The problem :: Reproduce each line of the records below word for word, omitting the pictures.
** start of Data entries **
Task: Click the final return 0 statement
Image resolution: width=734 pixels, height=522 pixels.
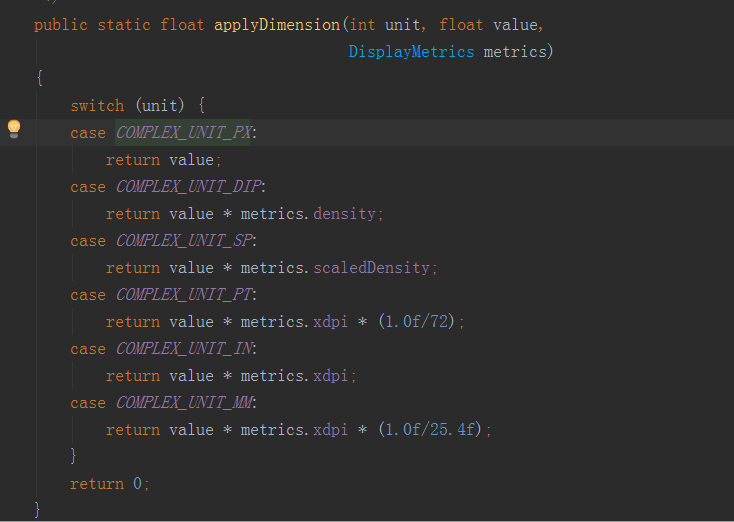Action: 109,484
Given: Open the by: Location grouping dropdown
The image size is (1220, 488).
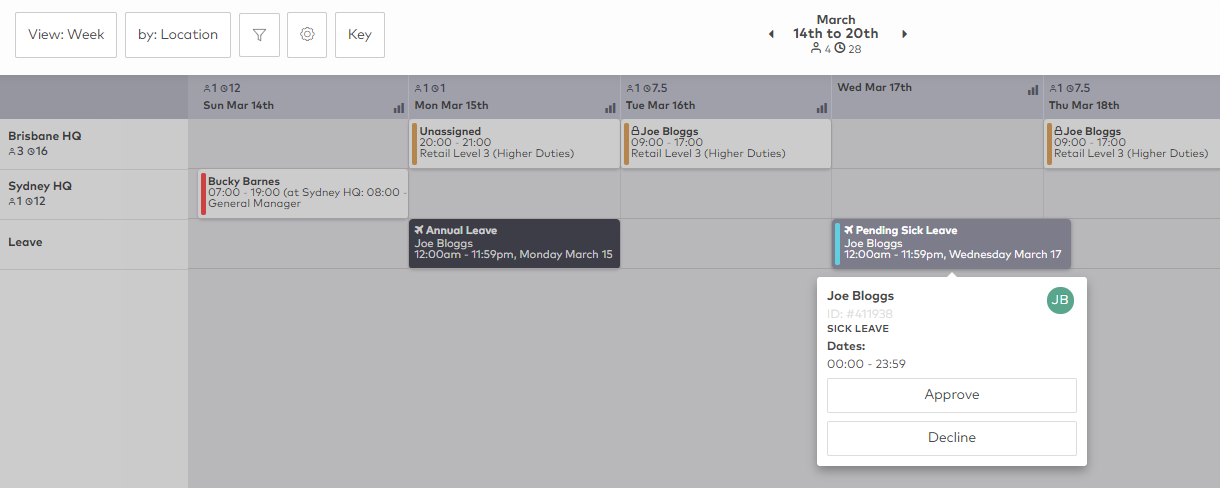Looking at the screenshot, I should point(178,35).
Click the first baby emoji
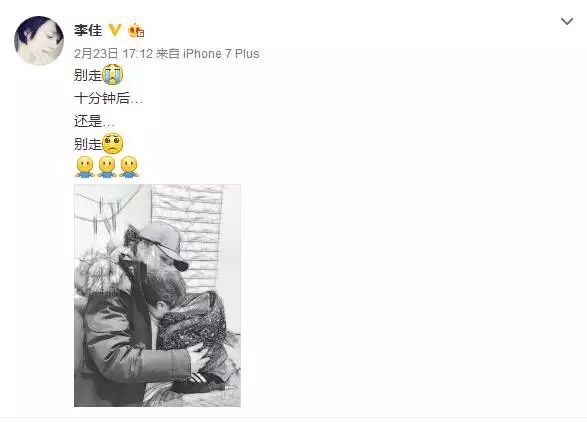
** end of Data entries **
Completed task ::
Task: Click the final return 0 statement
Image resolution: width=734 pixels, height=522 pixels.
Action: 109,484
Given: Open the by: Location grouping dropdown
The image size is (1220, 488).
Looking at the screenshot, I should point(178,35).
Click the first baby emoji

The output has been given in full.